Is your ladder leaning against the right building?
August 6th, 2010 | by gene |Below is a wonderful story from one of the best people on this planet, Steve Goodier. Now you shouldn’t find that surprising since I so often use his articles here, sometimes alone, sometimes with commentary. This time with lots of commentary. Not all related to Steve’s article. As you’ll read below, it is hard to escape, or set aside, our nature. Or our natural self. And it is as hard to accept life on terms other than those we know to be true, or more clearly, to accept life as it is, not as we wish it were. I am one who falls into a category that Steve doesn’t list in his last paragraph. I believe I share this “condition” with others, including a most beloved friend, Sandra Seich, who has gone back into the light, and so knows who I am, and would be correcting my syntax as I type. Yes, one can be successful in life without making it to the top of your particular ladder. Sandra would agree though that it is vitally important to be certain you are leaning your ladder against the right building. And that can only happen through insight into oneself that is not commonly available.

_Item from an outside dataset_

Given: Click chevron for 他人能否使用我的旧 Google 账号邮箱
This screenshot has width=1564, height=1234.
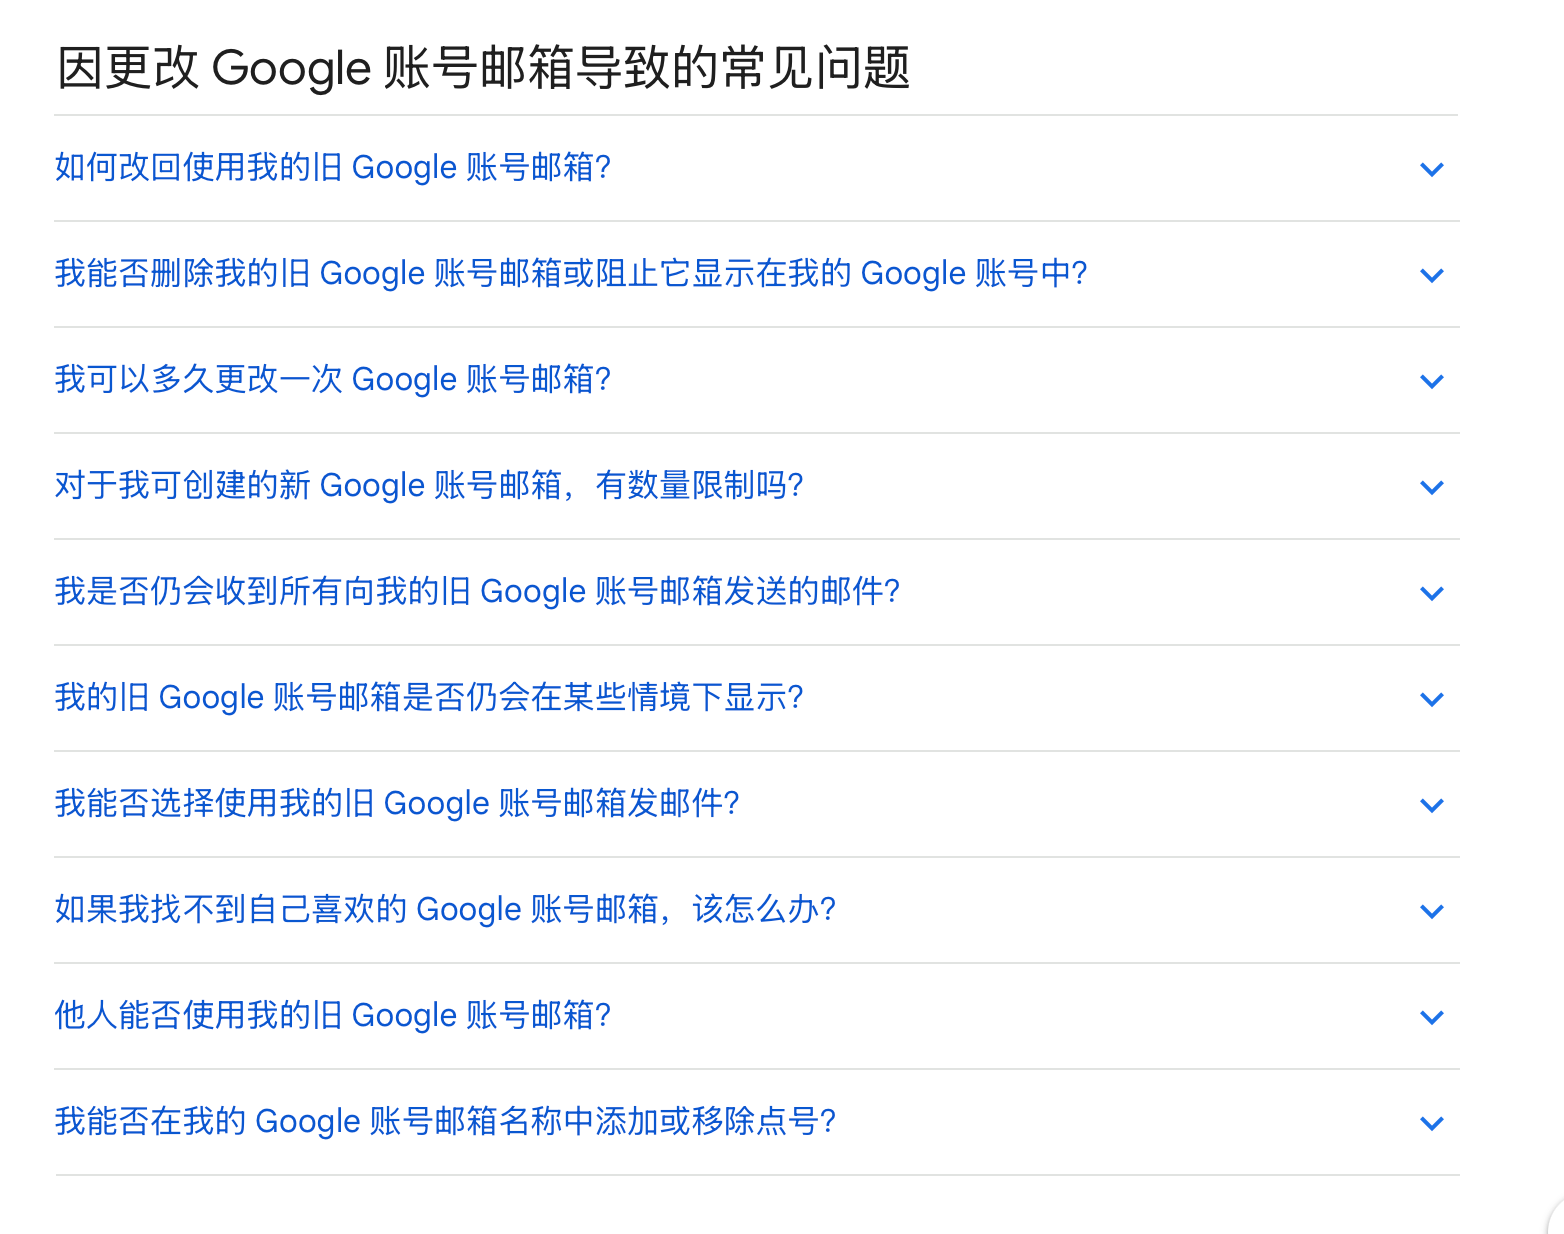Looking at the screenshot, I should pyautogui.click(x=1431, y=1017).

SHE had the tool. What has happened to it, or what will happen to it, I do not know, but her magnus work, 3 SIDES OF YOU, was so far ahead of its time that I mourn not only her passing but also the loss of her creation as only SHE could interpret it. She was moving in commercial directions and I don’t blame her for that, but still, the effect her first effort had on me back in 1998 and the effect her tremendously expanded book had in later years was and is, enormous. Personally, I think the book should be made available to everyone on the planet and that every person seeking office of any kind, including those of the harmful clandestine kind, should have to take her test and make public their results. The planet would be a much better place were this true and the norm. I suppose one could lie, but Sandra was smarter than liars, who you ARE cannot be hidden. Nor should it be. Lest you find yourself leaning your ladder against the wrong building. I’ll come back to this because it is a subject I am immersed in at this time, my life is completely out of balance, I live and work in a world that is not of my design, nor my desire. How does one cope with that? That is the next topic. Unfortunately, it will be without the wonderful guidance of Steve Goodier. It’ll just be me. No worries, I’m not mean, much love, :^) gene
From Steve Goodier:
Rabbi Harold Kushner tells a wonderful story about a bright young man who was a sophomore Stanford pre-med student. To reward him for having done so well in school, his parents gave him a trip to the Asia for the summer.

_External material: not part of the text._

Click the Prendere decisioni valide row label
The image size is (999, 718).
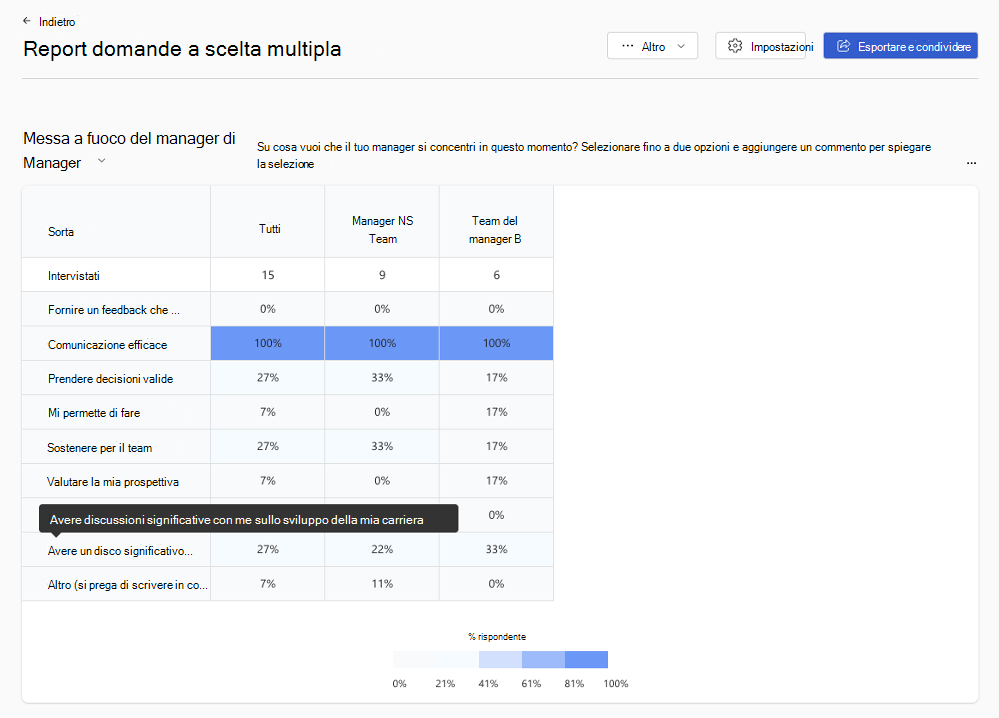[x=111, y=379]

While there he met a guru who said to him, “Don’t you see how you are poisoning your soul with this success-oriented way of life? Your idea of happiness is to stay up all night studying for an exam so you can get a better grade than your best friend. Your idea of a good marriage is not to find the woman who will make you whole, but to win the girl that everyone else wants.
“That’s not how people are supposed to live,” the sage admonished. “Give it up; come join us in an atmosphere where we all share and love each other.”
The young man had completed four years at a competitive high school to get into Stanford, plus two years of pre-med courses at the university. He was ripe for this sort of approach. He called his parents from Tokyo and told them he would not be coming home. He was dropping out of school to live in an ashram (a spiritual retreat).
Six months later, his parents got this letter from him:
“Dear Mom and Dad,
I know you weren’t happy with the decision I made last summer, but I want to tell you how happy it has made me. For the first time in my life, I am at peace. Here there is no competing, no hustling, no trying to get ahead of anyone else. Here we are all equal and we all share. This way of life is so much in harmony with the inner essence of my soul that in only six months I’ve become the number two disciple in the entire ashram, and I think I can be number one by June!”
You can take the boy out of the rat race, but can you take the rat race out of the boy?
I am concerned about some people’s narrow and dangerous ideas about success. Achieving more, getting more, becoming number one. Not that there is anything wrong with healthy achievement. It’s just that there is a difference between earning well and living well.
A successful life is not always a high-achieving life. Sometimes it is about accomplishing a worthwhile goal, even a private, personal victory. Sometimes it is about improving one’s character. Sometimes success is best defined by living into one’s own personal mission, or finding a meaningful purpose to organize one’s life around. And sometimes it is about learning how to live in peace, happiness, generosity and love.
Someone put it like this: “I spent my life frantically climbing the ladder of success. When I got to the top I realized it was leaning against the wrong building.” Even if she got to the top first, it made no difference. There is no merit in being first to arrive at the wrong place in life.
You CAN BE successful in ways that matter. And your life can be truly meaningful. If you’re leaning your ladder against the right building, it doesn’t even matter if you make it to the top. Any life spent going after things that count, will count as a life well spent.